Elizabeth @ 2020-12-08T18:09 (+6)
Winner
Last week we announced a prize for the best example of an evaluation. The winner of the evaluations prize is David Manheim, for his detailed suggestions on quantitative measures in psychology. I selected this answer because, although IAT was already on my list, David provided novel information about multiple tests that saved me a lot of work in evaluating them. David has had involvement with QURI (which funded this work) in the past and may again in the future, so this feels a little awkward, but ultimately it was the best suggestion so it didn’t feel right to take the prize away from him.

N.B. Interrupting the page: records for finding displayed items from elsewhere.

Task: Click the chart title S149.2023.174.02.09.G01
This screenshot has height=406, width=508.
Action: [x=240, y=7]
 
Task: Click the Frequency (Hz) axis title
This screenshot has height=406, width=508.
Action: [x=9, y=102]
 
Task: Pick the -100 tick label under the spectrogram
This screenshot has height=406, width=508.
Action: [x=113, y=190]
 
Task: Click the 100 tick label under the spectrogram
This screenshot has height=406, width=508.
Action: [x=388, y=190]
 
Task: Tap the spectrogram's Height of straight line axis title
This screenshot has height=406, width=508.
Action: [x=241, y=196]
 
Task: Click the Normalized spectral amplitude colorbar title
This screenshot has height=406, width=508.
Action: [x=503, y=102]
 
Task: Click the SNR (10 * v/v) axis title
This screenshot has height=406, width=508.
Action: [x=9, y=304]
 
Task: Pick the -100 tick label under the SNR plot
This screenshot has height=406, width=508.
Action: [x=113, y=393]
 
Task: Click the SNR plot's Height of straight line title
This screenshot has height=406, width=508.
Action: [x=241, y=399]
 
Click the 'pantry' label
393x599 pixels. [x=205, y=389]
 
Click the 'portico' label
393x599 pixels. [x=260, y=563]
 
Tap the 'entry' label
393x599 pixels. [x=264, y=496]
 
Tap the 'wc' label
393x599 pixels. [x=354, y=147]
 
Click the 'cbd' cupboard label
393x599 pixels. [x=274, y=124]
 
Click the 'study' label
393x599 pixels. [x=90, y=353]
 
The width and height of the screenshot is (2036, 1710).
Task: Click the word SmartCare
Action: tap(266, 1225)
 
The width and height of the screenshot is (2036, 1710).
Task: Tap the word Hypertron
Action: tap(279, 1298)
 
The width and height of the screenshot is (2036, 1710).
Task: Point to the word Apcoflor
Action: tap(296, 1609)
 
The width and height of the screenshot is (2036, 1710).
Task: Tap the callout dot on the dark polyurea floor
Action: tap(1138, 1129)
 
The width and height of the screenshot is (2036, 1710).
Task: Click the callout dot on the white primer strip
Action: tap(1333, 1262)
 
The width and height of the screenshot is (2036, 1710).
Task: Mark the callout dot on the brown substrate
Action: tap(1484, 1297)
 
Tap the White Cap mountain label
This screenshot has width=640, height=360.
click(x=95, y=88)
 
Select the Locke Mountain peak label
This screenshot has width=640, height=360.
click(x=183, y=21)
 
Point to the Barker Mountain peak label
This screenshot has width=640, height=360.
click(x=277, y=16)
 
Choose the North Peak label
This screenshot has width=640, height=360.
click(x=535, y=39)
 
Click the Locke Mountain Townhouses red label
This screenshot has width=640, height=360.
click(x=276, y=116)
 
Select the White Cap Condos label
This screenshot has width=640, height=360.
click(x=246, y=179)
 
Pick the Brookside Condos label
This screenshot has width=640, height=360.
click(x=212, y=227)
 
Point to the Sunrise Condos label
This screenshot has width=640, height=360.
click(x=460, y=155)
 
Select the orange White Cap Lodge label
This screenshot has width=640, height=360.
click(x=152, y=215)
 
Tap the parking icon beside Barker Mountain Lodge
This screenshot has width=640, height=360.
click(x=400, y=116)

Honorable mentions to Orborde on financial stress tests, which was a very relevant suggestion that I was unfortunately already familiar with, and alexrjl on rock climbing route grades, which I would never have thought of in a million years but has less transferability to the kinds of things we want to evaluate.
Post-Mortem
How useful was this prize? I think running the contest was more useful than $50 of my time, however it was not as useful as it could have been because the target moved after we announced the contest. I went from writing about evaluations as a whole to specifically evaluations that worked, and I’m sure if I’d asked for examples of that they would have been provided. So possibly I should have waited to refine my question before asking for examples. On the other hand, the project was refined in part by looking at a wide array of examples (generated here and elsewhere), and it might have taken longer to hone in on a specific facet without the contest.
Davidmanheim @ 2020-12-10T06:55 (+7)
Thanks - I'm happy to see that this was useful, and strongly encourage prize-based crowdsourcing like this in the future, as it seems to work well.
That said, given my association with QURI, I elected to have the prize money donated to Givewell.